Related: What is an Interest-Only HELOC?
Fixed-rate vs regular HELOC: Key differences
HELOCs with fixed rates function in essentially the same way as traditional HELOCs. You're approved for a line of credit based on your home equity, and you can use these funds for any purpose. You make interest payments during your draw period and then repay the debt in full once the draw period ends.
The major difference between a fixed-rate and a regular HELOC is the interest rate. Because a traditional HELOC's interest rate fluctuates with the market, your monthly payment can change both during and after the draw period. With a fixed-rate loan, you lock in a set interest rate from the very beginning, so you always know your minimum payment.
Pros of a fixed-rate HELOC
The most important benefit of a fixed-rate loan is its stability and predictability. By locking in a fixed interest rate, you can simplify your monthly budget and avoid any dramatic or unexpected rate changes. Even if you know that you have room in your budget to manage a variable rate loan, the constant fluctuations can be stressful. Instead, with a fixed-rate loan, you know exactly what to expect every month.
A fixed-rate line of credit can be especially ideal if you finalize the loan while rates are low.
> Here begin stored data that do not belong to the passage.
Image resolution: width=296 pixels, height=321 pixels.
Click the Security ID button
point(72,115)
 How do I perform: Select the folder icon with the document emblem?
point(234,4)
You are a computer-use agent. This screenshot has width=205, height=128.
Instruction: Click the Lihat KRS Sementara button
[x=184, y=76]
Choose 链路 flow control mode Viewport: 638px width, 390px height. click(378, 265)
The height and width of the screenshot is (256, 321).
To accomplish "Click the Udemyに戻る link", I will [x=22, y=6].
Traditional HELOCs often begin with a low introductory rate, which can seem very appealing. However, the rate often increases substantially at the end of this introductory period. By choosing a fixed-rate option, you avoid this issue.
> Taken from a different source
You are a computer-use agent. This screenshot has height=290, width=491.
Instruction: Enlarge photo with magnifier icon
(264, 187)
In some cases, lenders allow borrowers with a fixed-rate HELOC to convert the loan to a variable interest rate when average rates drop. This option is typically only available during the draw period, but it can help you take advantage of the lowest possible interest rates.
Related: What is a first-lien HELOC?
Cons of a fixed-rate HELOC
There are several advantages to a fixed-rate loan, but you should also be aware of the downsides. The interest rate for a fixed HELOC is usually higher than the starting rate for a variable loan. It's impossible to predict how the market will change, so you can never be completely sure whether a variable or fixed rate is the more cost-effective option.
Most lenders who offer HELOCs at a fixed rate have minimum borrowing requirements. If you only want to take out a small amount of money, you might not qualify for the fixed loan. Additionally, lenders sometimes limit the number of balances you can create on the HELOC. They might only let you take out funds from the line of credit once or twice per year, which may not align with your plan. If you’re curious about what American Financing offers, schedule an appointment to chat with a mortgage specialist.
You might also pay extra fees if you take out a HELOC with a fixed interest rate. Virtually all forms of borrowing include one-time or recurring fees, but you should be particularly careful to read the fine print with a fixed-rate HELOC.
Can you convert an existing HELOC into a fixed-rate HELOC?
The easiest way to get a fixed HELOC is to apply for one at the beginning of the borrowing process. However, if you currently have a variable HELOC, you might be able to convert it into a fixed-rate loan. Some lenders allow borrowers to convert part or all of their HELOC balance into a fixed loan as long as they're still within the draw period.
Another option is to refinance your existing HELOC by opening a new, fixed-rate line of credit and using the funds to pay off the balance on your old HELOC. This is usually the best choice if you're nearing the end of your draw period. Refinancing your HELOC also restarts the draw period, which can be helpful if you still need access to additional funds.
Although there are a few downsides to a fixed-rate HELOC, many borrowers find that this option is preferable to a variable-rate loan. Not many lenders offer fixed HELOCs, though, so you should be sure to seek out a lender that does. As always, it's important to weigh the pros and cons of each option to make sure you choose the loan that best suits your needs. If you have any questions or concerns about your HELOC, you can consult with a mortgage expert for guidance.